Paralisação das atividades deixa conta amarga para as empresas da Serra

Companhias que fecharam as portas ou reduziram a produção nos últimos dias tentarão reverter o prejuízo com horas-extras e jornadas nos finais de semana

Paralisação das atividades deixa conta amarga para as empresas da Serra Marcelo Casagrande/Agencia RBS
Empresas devem voltar ao trabalho na segunda-feira Foto: Marcelo Casagrande / Agencia RBS

A greve dos caminhoneiros (que, posteriormente, ganhou a adesão de outros setores da população) chegou ao fim deixando uma conta amarga para as empresas da Serra. Seja pela falta de insumos para produzir ou pelas dificuldades de deslocamento dos funcionários, diversas companhias optaram por fechar as portas ou reduzir a jornada de trabalho na semana que passou. A tendência é de que, nesta segunda-feira, a maioria delas retorne à rotina de produção. Enquanto isso, os estabelecimentos começam a fazer as contas do tamanho do prejuízo constatado nos últimos dias. 

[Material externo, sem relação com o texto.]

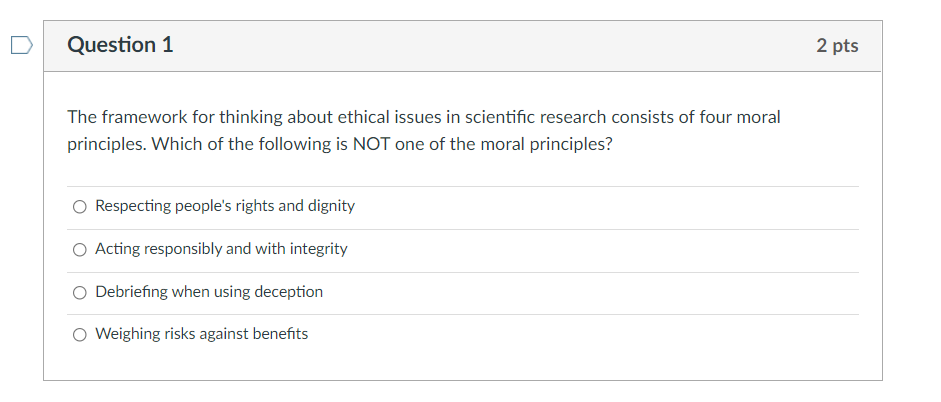This screenshot has height=402, width=941.
Task: Click the words "The framework" in the prompt
Action: [x=114, y=117]
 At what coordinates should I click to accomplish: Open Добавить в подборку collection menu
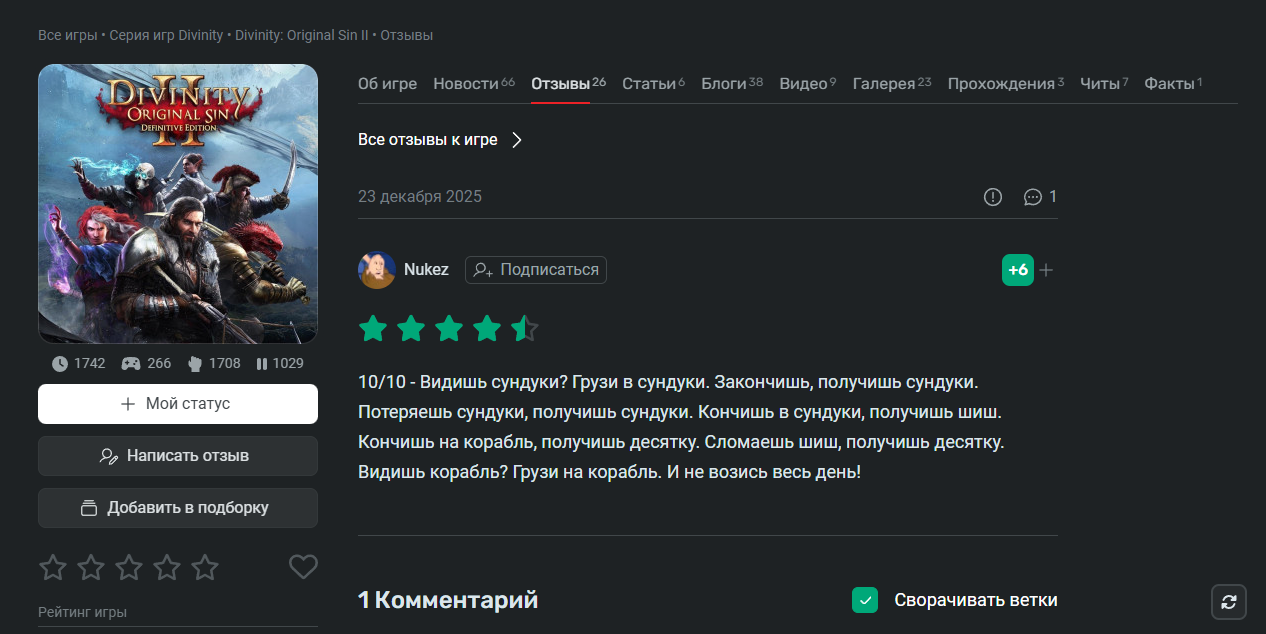(x=178, y=508)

Na indústria de Caxias do Sul, mais de 12 mil funcionários estavam parados até esta sexta-feira, segundo cálculo do Sindicato das Indústrias Metalúrgicas, Mecânicas e de Material Elétrico de Caxias do Sul (Simecs). Isso representa em torno de 35% da força produtiva instalada no município. Os maiores empregadores da cidade, como Agrale, Marcopolo e Randon, interromperam as atividades por até seis dias.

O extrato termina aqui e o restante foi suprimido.